◆ Problem
Quote the lines below from the one containing "Task: Search the catalog with magnifier icon" to the final line, both ends included; exclude the pictures.

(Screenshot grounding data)
####################

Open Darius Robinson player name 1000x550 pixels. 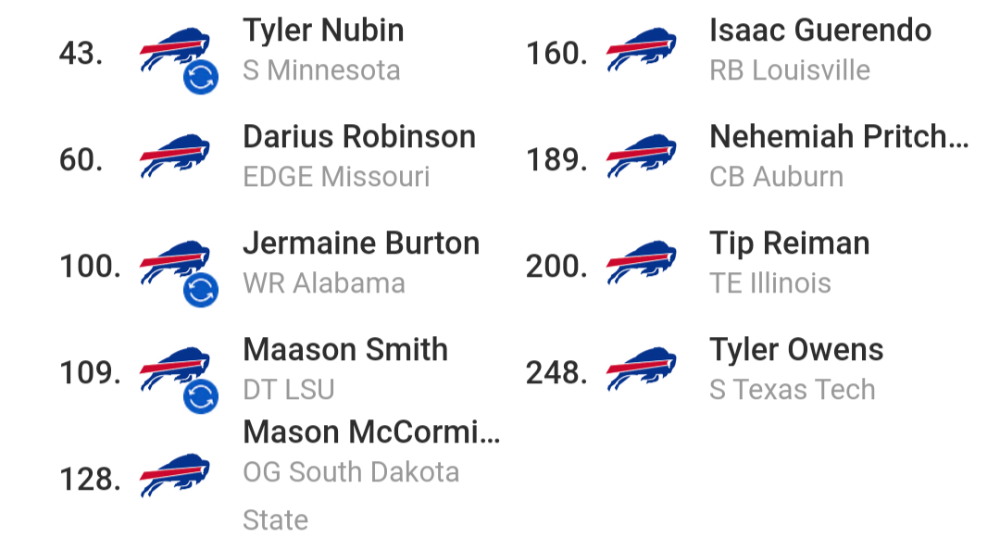[x=359, y=137]
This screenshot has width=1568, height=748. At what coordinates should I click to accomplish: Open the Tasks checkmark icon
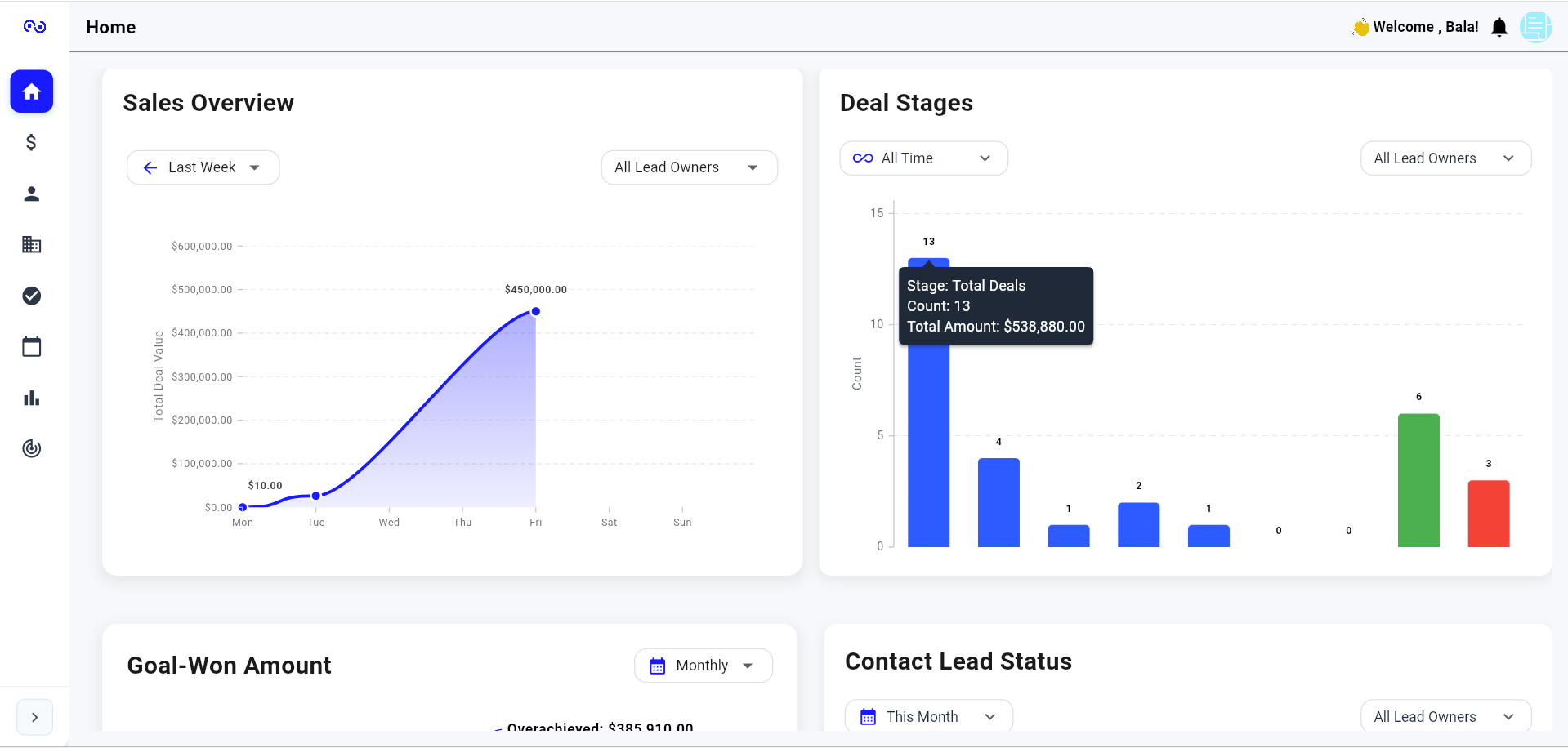click(32, 296)
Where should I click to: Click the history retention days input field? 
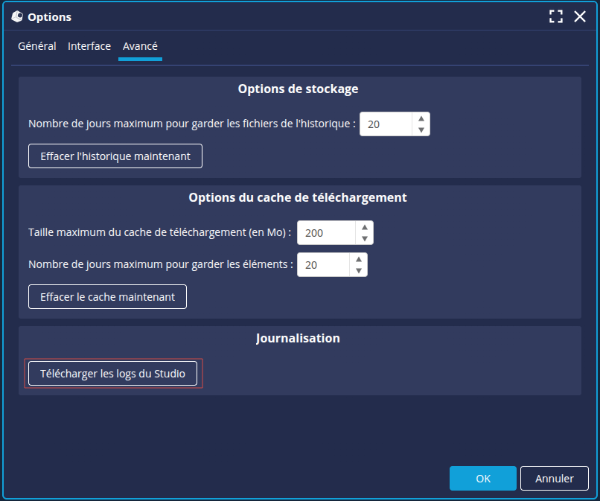click(x=386, y=124)
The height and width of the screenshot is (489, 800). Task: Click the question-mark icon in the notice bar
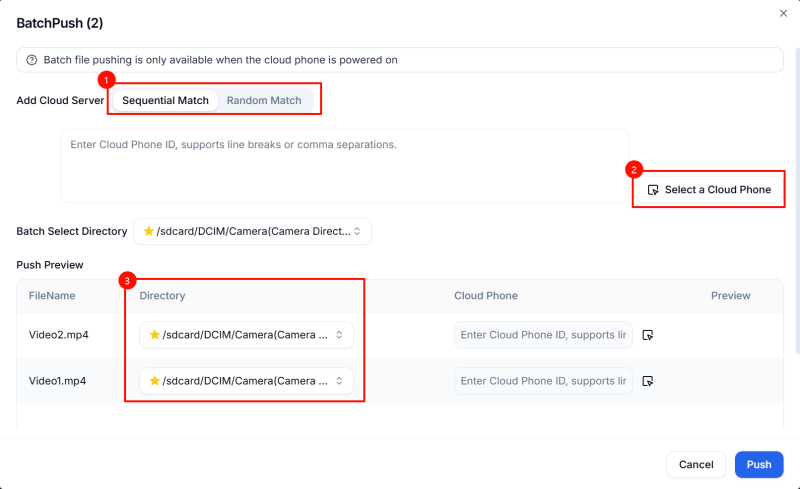(x=32, y=60)
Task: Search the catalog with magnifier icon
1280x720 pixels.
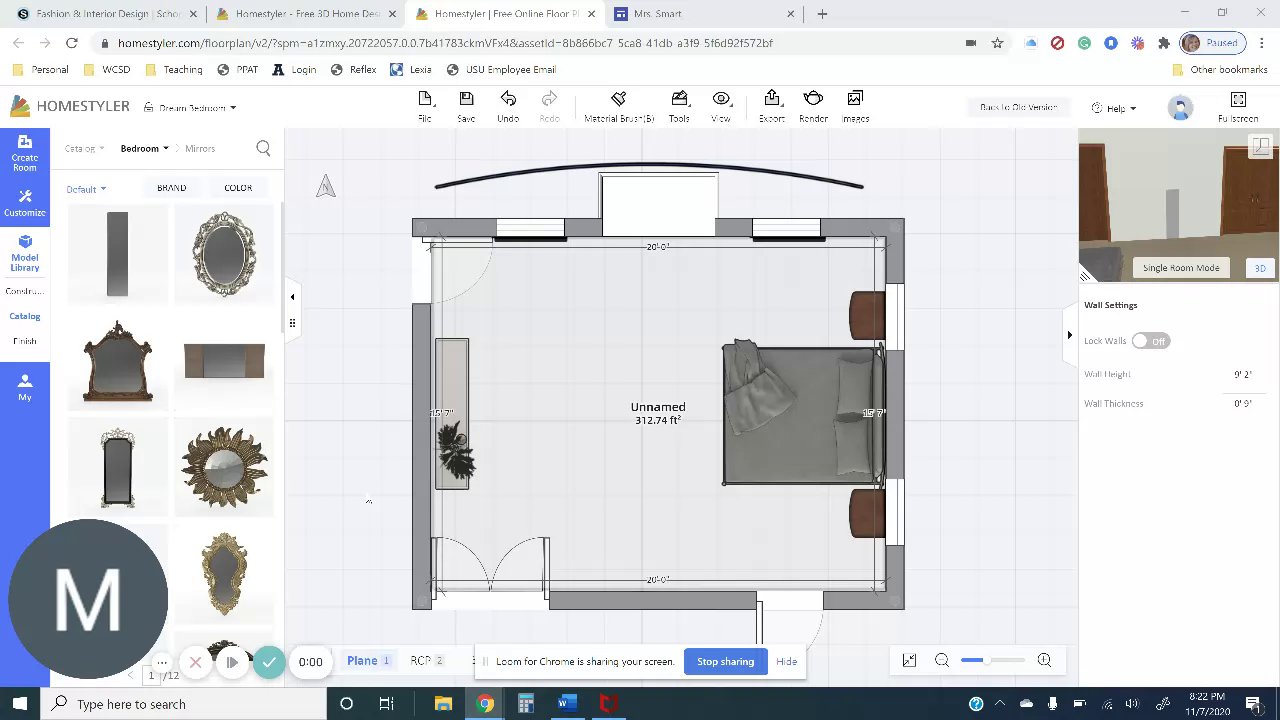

####################

◆ Task output
Task: Search the catalog with magnifier icon
1280x720 pixels.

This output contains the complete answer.